Hacktivism against APAC govts to rise

The region's changing IT laws could lead to increased conflicts with citizens, whose response would be to turn to hacking instead of vocalizing their dissent.

Governments in Asia-Pacific can expect more hacktivist attacks due to the "sensitive, muted" culture of its citizens and increasing friction with hacker groups because of unpopular laws enacted in response to the fast-changing IT landscape, McAfee executives point out.

Wahab Yusoff, South Asia vice president at McAfee, said people in the region tend to be more sensitive and less vocal in expressing their opinions, which is different from their western counterparts who are more vocal and have greater freedom of speech to express their grievances and unhappiness.

As such, embracing hacktivism has become a means for Asia-Pacific online users to voice their dissent whatever the cause, said Yusoff. Already this year, there have been hacking activities caused by international events and religious sensitivities, he added during an interview with ZDNet Asia on Monday.

Last week, for example, Japan's National Police Association found the country's Web sites had been hit by cyberattacks , reportedly from China, because of both countries' quarrels over the disputed Senkaku/Diaoyu islands in the East China Sea.

Another reason why the region may be a hotbed for hacktivist activities is because Asia is a fast-growing economic market and quickly becoming an IT hub with a lot of data infrastructure being built here, said Michael Sentonas, Asia-Pacific vice president and CTO of McAfee.

The executive, who sat in on the same interview as Yusoff, said the increased IT activities may lead to governments revising the laws around protecting the data and which may not be in line with the views of some citizens and hacker groups.

Data protection laws, for instance, are contentious since citizens may protest the loss of freedom of information and disagreeing with these revised legislations, Sentonas said, adding Singapore, Malaysia, the Philippines and Australia are among regional countries revising and implementing such laws.
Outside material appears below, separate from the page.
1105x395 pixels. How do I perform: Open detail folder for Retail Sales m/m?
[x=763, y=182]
The Australian government, for one, has seen widespread criticism by the locals for proposing that Internet service providers retain unspecified customer data for up to two years . Anonymous Australia retaliated by launching attacks against government Web sites and releasing customer and staff information belonging to local telco AAPT online , he noted.

"Such hacktivist attacks will continue if hacker groups 'sympathize' with citizens who are unhappy with the evolving policies by Asia-Pacific governments," Sentonas said.

APTs too "sensationalized"
Sentonas went on to state the term " advanced persistent threat (APT)" was being "overused and sensationalized", thereby causing a lot of confusion in the IT industry.

Defining APTs as targeted threats associated with reconnaissance, in that research is conducted to understand an organization well enough to breach its security, the executive said these are most often confused with rootkits--which are stealthy pieces of malware.

This confusion has resulted in many security issues becoming generalized and both consumers and enterprises do not understand the different security issues well enough. Malware figures are subsequently "overestimated" since the IT industry is unable to differentiate the different malware types, he stated.

The lack of understanding could mean companies have deployed security tools that are too generic and insufficient to protect against APTs, he said. For example, a user whose computer is attacked by a zero-day attack but assumes it is an APT may end up using an APT-related solution to tackle it, which may not be effective, he explained.